Summit Medical Group is recruiting for a Charge Coding Coordinator which ensures that charges are entered accurately, errors are addressed in a timely manner
and all reports are completed. This is a full time opportunity.
Examples of Duties (List does not include all duties assigned)
Posts patient charges to the billing system for assigned site locations, using appropriate codes (ICD-10 / CPT).
Makes corrections to billing information, as appropriate.
Maintain acceptable performance metrics to ensure superior quality of charge submission.
Review charges for appropriate high-risk coding.
Maintains knowledge of carrier specific coding requirements and edits.
Attends training and other meetings as appropriate; keeps current on revisions related to coding and computer skills.

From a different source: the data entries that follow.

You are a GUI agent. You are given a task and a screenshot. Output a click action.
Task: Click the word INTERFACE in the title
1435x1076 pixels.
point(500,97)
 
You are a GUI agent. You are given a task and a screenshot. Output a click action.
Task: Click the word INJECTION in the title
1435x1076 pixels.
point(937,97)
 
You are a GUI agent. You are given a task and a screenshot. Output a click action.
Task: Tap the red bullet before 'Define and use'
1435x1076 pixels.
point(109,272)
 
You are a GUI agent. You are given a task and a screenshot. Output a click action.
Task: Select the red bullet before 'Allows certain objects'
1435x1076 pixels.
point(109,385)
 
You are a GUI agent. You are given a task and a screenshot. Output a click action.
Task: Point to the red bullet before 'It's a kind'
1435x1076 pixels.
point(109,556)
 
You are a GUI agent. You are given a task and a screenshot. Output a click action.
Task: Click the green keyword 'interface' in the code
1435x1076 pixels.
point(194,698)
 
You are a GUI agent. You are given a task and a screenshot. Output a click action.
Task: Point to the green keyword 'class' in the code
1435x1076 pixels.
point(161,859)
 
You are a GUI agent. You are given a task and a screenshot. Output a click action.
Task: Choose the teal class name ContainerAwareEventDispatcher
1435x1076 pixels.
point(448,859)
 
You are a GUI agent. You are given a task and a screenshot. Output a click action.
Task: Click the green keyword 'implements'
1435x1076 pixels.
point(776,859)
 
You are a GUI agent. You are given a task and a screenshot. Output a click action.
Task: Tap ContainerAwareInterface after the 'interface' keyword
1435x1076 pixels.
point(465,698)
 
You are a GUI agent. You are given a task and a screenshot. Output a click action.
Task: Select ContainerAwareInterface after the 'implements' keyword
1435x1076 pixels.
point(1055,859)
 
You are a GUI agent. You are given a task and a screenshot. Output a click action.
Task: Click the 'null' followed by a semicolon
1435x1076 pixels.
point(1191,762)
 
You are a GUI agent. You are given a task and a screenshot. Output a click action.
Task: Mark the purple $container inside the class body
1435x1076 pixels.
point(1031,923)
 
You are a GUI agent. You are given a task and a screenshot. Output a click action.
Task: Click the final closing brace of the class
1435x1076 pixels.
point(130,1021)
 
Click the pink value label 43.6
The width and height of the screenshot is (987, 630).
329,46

Cross-trains other staff in charge entry functions, skills, and updates, as coordinated with the AR Department Manager or Site Manager.
Maintains work area in neat and orderly manner.
Maintains strictest confidentiality both internally and externally.
Actively participates in site-level Quality Improvement Activities. Each employee will contribute to the continual evaluation site performance as well as the implementation and measurement of improvement activities that increase the quality of care provided to patients.
Maintains Billing and Coding certification.
Performs other duties as assigned.
Education
High School Diploma required.
Experience
Prefer one-year coding experience in a medical office setting or health information associates degree.
Certification/License
Billing and Coding certification required. AAPC (CPC, CRC), AHIMA (CCA, CCS) and NHA (CBCS) accepted.